French prime minister Dominique de Villepin has pledged that his government will "take all necessary steps" to resolve Airbus A380 production delays.
Mr de Villepin also apologised for describing the leader of France's socialist party as a "coward" after the opposition accused the government of failing to take action to help ensure delivery of the superjumbo - the project again having been postponed by Airbus' parent company, European Aeronautic Defence and Space (EADS) company.
Following the comments, which caused uproar in the French parliament on Tuesday, Mr de Villepin told MPs: "The government is determined to take all necessary steps to ensure EADS resolves its production delays and supplies its clients in the best manner."
"There are urgent decisions to take. They will be taken."
He added that France's finance minister Thierry Breton was preparing the steps in liaison with the government's French and European partners in EADS, which has both German and French shareholders.
The French government, which owns 15 per cent of EADS, is under increasing pressure to take action following its announcement last week that delays in the delivery of the A380 superjumbo could cost the company €2 billion (£1.4 billion) over the next four years.
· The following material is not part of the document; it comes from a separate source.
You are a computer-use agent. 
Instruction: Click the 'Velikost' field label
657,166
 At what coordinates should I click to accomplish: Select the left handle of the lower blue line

EADS, which owns 80 per cent of Airbus, saw 26 per cent slashed off its share price following the announcement.
The Franco-German company also faces allegations of insider dealing after its joint chief executive Noël Forgeard was criticised by shareholders for making a €2.3 million profit on the sale of EADS shares in March. The sale came shortly before Mr Forgeard announced that the firm was aware that there were problems with the A380 programme, which has been delayed as a result of problems installing complicated wiring needed to support various systems in the giant planes.
Reports suggest that steps being considered by the French government to resolve the crisis include a possible revision of a Franco-German pact which prevents state interference in the operational management of Airbus.
Such a move could lead to a clash with the German government, which has warned that the problems facing Airbus are industrial ones that require industrial solutions.
French officials have said that the need to re-examine the six-year-old shareholder pact had occurred due to the decision of British aerospace company BAE Systems to sell its 20 per cent stake in Airbus.